Ces moments de lecture et de catéchisme halluciné peuvent se lire comme une parodie d’exégèse par un enfant aussi lucide que lunaire. Ils permettent surtout d’ouvrir une fenêtre sur sa psyché traumatisée qui s’invente des histoires pour se reconstruire, mêlant des mondes les uns aux autres – celui des vivants et des morts, des stars et des quidams, des mythes et des vérités –, les costumes des chanteurs détonnant sur le vert de l’herbe islandaise, les apôtres et les autres renaissant derrière un mouton ou entre deux tombes, face au détroit du Danemark. Dieu et Jésus ont la place des rois. « L’Éternel », que le narrateur considère aujourd’hui encore comme un tyran alcoolique et barbu écoutant Johnny Cash, devient le compagnon de beuverie de son père, tandis que Jésus est son ami imaginaire et le suit au bord des lacs et dans les cimetières où il passe le temps. Le jeune Jón y discute avec les défunts qui lui apprennent des mots trop grands pour lui et il fait la sieste sur les tombes, le nez dans la Bible qu’il n’a toujours pas fini de lire, et encore moins de comprendre.

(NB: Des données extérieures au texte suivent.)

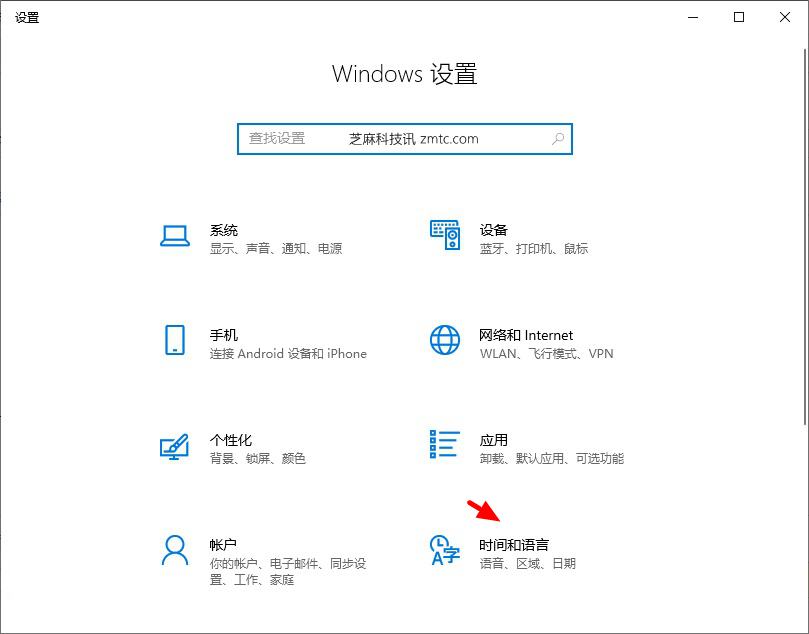Open 系统 by clicking its label text
Viewport: 809px width, 634px height.
[222, 230]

Cette pénétration des mondes marche dans les deux sens et ceux qui entourent le narrateur deviennent eux aussi des personnages secondaires de la Genèse dans des scènes d’une exquise drôlerie qui viennent gentiment contredire la solitude du garçon qui, parfois, mais parfois seulement, « (est) aussi triste que la commissure des lèvres de Ringo Starr. » 

Les strates temporelles se fondent les unes dans les autres pour mieux raconter l’humanité qui n’a pas d’âge.

« Sans doute le mot été est-il un terme ancien pour désigner l’éternité, il y a de grandes chances, parce que lorsque nous arrivons en juin, la lumière ne se contente pas d’effacer le ciel, elle inonde aussi tous les autres mondes, c’est pourquoi il est plus facile aux morts de quitter leurs cimetières. »

Entre ces souvenirs éclatés mais harmonieux malgré tout, aussi doux pour les yeux et le cœur de celui qui découvre ce roman que le seraient les fjords islandais, se glissent des secondes volées à Paul McCartney, de brefs extraits d’un poème mésopotamien oublié et porté à la postérité par un vieil ami du protagoniste qu’il recroise dans un aéroport, à moins qu’il ne s’agisse d’un fantôme incarné, encore un. Ce spectre d’hier remplace alors momentanément les compagnons imaginaires qui suivent le garçon partout où il va, de Reykjavik à la lande mais aussi dans le bus qui le mène de l’une à l’autre. Les Beatles sont en effet ses plus fidèles confidents, les paroles de leurs chansons éclairant certaines scènes ubuesques et délicieuses. Puis Jón grandit : le groupe anglais s’éloigne de son quotidien, là sans être là, éclipsé par la littérature – qu’il apprécie davantage que la Bible des années plus tôt –, par les études et la poésie à laquelle il s’essaie brillamment. C’est ainsi qu’il entre dans le monde des lettres, avant de faire de sa poésie la matière première de ses romans – en France, quatorze ont été publiés à ce jour par Gallimard, Grasset et, dernièrement, par les éditions Christian Bourgois qu’il a rejointes avec ce titre.   

Un oxymore à plusieurs facettes

Si la temporalité fantasque de Mon sous-marin jaune peut intimider, de même que sa fantaisie débridée, il s’agit d’un livre d’une infinie tendresse dans lequel les caprices imaginatifs de Jón Kalman Stefánsson lui permettent de s’épancher sans en avoir tout à fait l’air, évitant le banal désir autobiographique qui saisit les auteurs de son âge – 61 ans cette année. Comme dans ses autres titres, les strates temporelles se fondent les unes dans les autres pour mieux raconter l’humanité qui n’a pas d’âge, la vie et la mort qu’il unit plutôt que d’opposer, pour mieux relater la réalité d’aujourd’hui ou d’hier à regard d’enfant. Aussi émouvant que drôle, ce roman est empreint d’une poésie douloureuse et touchante qui vibrionne, aussi lumineuse que des étoiles, aussi salée que les embruns, enveloppant chaque page comme un vent bienveillant.

  • Mon sous-marin jaune, Jón Kalman Stefánsson, Éditions Christian Bourgois, 2024.